Re: [PATCH 1/4] mm: Export flush_vm_area() to sync the PTEs upon construction

From: Chris Wilson
Date: Fri Aug 21 2020 - 05:54:34 EST


Quoting Joerg Roedel (2020-08-21 10:51:29)
> On Fri, Aug 21, 2020 at 09:50:08AM +0100, Chris Wilson wrote:
> > The alloc_vm_area() is another method for drivers to
> > vmap/map_kernel_range that uses apply_to_page_range() rather than the
> > direct vmalloc walkers. This is missing the page table modification
> > tracking, and the ability to synchronize the PTE updates afterwards.

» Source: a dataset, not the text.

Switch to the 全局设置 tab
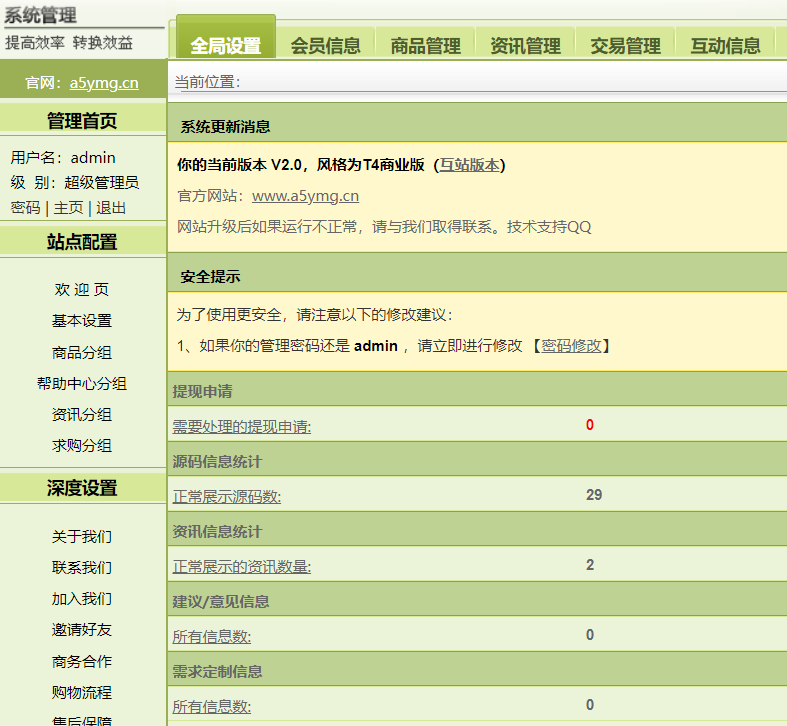The image size is (787, 726). [225, 45]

> > Provide flush_vm_area() for the users of alloc_vm_area() that assumes
> > the worst and ensures that the page directories are correctly flushed
> > upon construction.
> >
> > The impact is most pronounced on x86_32 due to the delayed set_pmd().
> >
> > Reported-by: Pavel Machek <pavel@xxxxxx>
> > References: 2ba3e6947aed ("mm/vmalloc: track which page-table levels were modified")

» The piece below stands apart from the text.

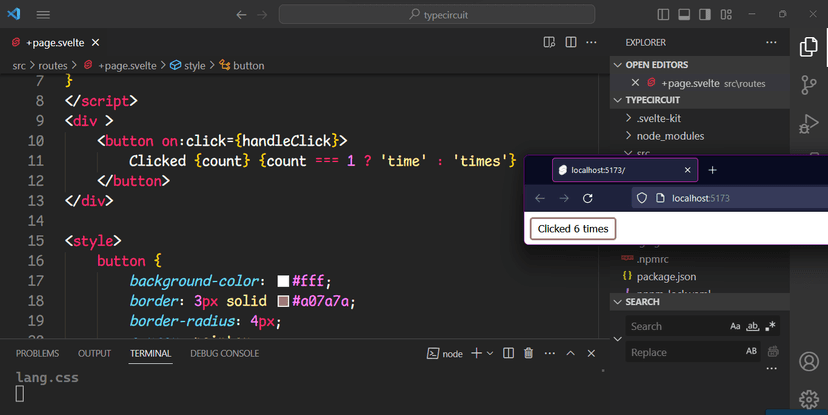Image resolution: width=828 pixels, height=415 pixels.
Task: Split the editor to the right
Action: pos(571,43)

> > References: 86cf69f1d893 ("x86/mm/32: implement arch_sync_kernel_mappings()")
> > Signed-off-by: Chris Wilson <chris@xxxxxxxxxxxxxxxxxx>
> > Cc: Andrew Morton <akpm@xxxxxxxxxxxxxxxxxxxx>
> > Cc: Joerg Roedel <jroedel@xxxxxxx>
> > Cc: Linus Torvalds <torvalds@xxxxxxxxxxxxxxxxxxxx>
> > Cc: Dave Airlie <airlied@xxxxxxxxxx>
> > Cc: Joonas Lahtinen <joonas.lahtinen@xxxxxxxxxxxxxxx>
> > Cc: Rodrigo Vivi <rodrigo.vivi@xxxxxxxxx>
> > Cc: Pavel Machek <pavel@xxxxxx>
> > Cc: David Vrabel <david.vrabel@xxxxxxxxxx>
> > Cc: <stable@xxxxxxxxxxxxxxx> # v5.8+
> > ---
> > include/linux/vmalloc.h | 1 +
> > mm/vmalloc.c | 16 ++++++++++++++++
> > 2 files changed, 17 insertions(+)
> >
> > diff --git a/include/linux/vmalloc.h b/include/linux/vmalloc.h
> > index 0221f852a7e1..a253b27df0ac 100644
> > --- a/include/linux/vmalloc.h
> > +++ b/include/linux/vmalloc.h
> > @@ -204,6 +204,7 @@ static inline void set_vm_flush_reset_perms(void *addr)
> >
> > /* Allocate/destroy a 'vmalloc' VM area. */
> > extern struct vm_struct *alloc_vm_area(size_t size, pte_t **ptes);
> > +extern void flush_vm_area(struct vm_struct *area);
> > extern void free_vm_area(struct vm_struct *area);
> >
> > /* for /dev/kmem */
> > diff --git a/mm/vmalloc.c b/mm/vmalloc.c
> > index b482d240f9a2..c41934486031 100644
> > --- a/mm/vmalloc.c
> > +++ b/mm/vmalloc.c
> > @@ -3078,6 +3078,22 @@ struct vm_struct *alloc_vm_area(size_t size, pte_t **ptes)
> > }
> > EXPORT_SYMBOL_GPL(alloc_vm_area);
> >
> > +void flush_vm_area(struct vm_struct *area)
> > +{
> > + unsigned long addr = (unsigned long)area->addr;
> > +
> > + /* apply_to_page_range() doesn't track the damage, assume the worst */
> > + if (ARCH_PAGE_TABLE_SYNC_MASK & (PGTBL_PTE_MODIFIED |
> > + PGTBL_PMD_MODIFIED |
> > + PGTBL_PUD_MODIFIED |
> > + PGTBL_P4D_MODIFIED |
> > + PGTBL_PGD_MODIFIED))
> > + arch_sync_kernel_mappings(addr, addr + area->size);
>
> This should happen in __apply_to_page_range() directly and look like
> this:

Ok. I thought it had to be after assigning the *ptep. If we apply the
sync first, do not have to worry about PGTBL_PTE_MODIFIED from the
*ptep?
-Chris